El 14 de julio de 1789, una multitud enfurecida asaltó la fortaleza de la Bastilla en París, un acontecimiento que no solo marcó el inicio de la Revolución Francesa, sino que también sentó las bases de las democracias occidentales contemporáneas bajo la consigna de «Libertad, Igualdad y Fraternidad».

La Bastilla, una fortificación medieval que funcionaba como prisión del Estado, era el símbolo máximo del absolutismo monárquico de Luis XVI y de la opresión del Antiguo Régimen. Aquella jornada, impulsada por el hambre, el descontento social y la destitución del popular ministro de Finanzas Jacques Necker, los ciudadanos parisinos tomaron las armas y cercaron el edificio, que además custodiaba una gran provisión de pólvora.

El dato: Aunque en el momento del asalto la prisión solo albergaba a siete prisioneros, el valor estratégico y simbólico de su caída fue devastador para la corona.
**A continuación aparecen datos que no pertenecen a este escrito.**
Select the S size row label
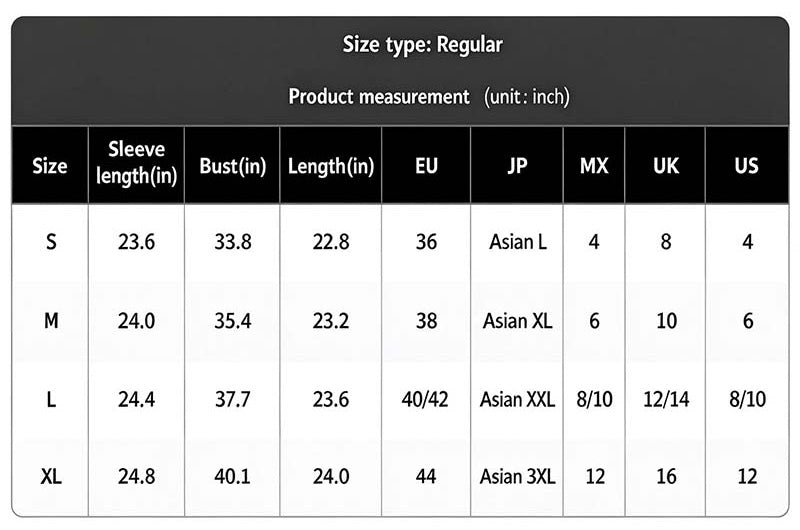Image resolution: width=800 pixels, height=530 pixels. tap(51, 242)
El gobernador de la fortaleza, el marqués de Launay, fue ejecutado y su cabeza exhibida en una pica, convirtiéndose en el primer hito de la insurrección armada.

Impacto global y legado

La caída de la Bastilla provocó un efecto dominó que transformó las estructuras políticas mundiales:

  • Fin del absolutismo: Desencadenó el derrumbe de la monarquía absoluta en Francia y el nacimiento de la Primera República.
  • Derechos Humanos: Dio paso a la redacción de la Declaración de los Derechos del Hombre y del Ciudadano, piedra angular de las legislaciones civiles modernas.
  • Inspiración americana: El eco de la revolución cruzó el Atlántico e influyó de manera directa en los movimientos emancipadores de América Latina a principios del siglo XIX.

En 1880, la República Francesa instituyó oficialmente el 14 de julio como su Fiesta Nacional, una celebración que hoy combina desfiles militares en los Campos Elíseos con festejos populares en las calles de todo el país.

A más de dos siglos de aquella gesta, la fecha se mantiene en el calendario global como el recordatorio del día en que el poder ciudadano desafió con éxito al absolutismo para reconfigurar el mapa de los derechos civiles.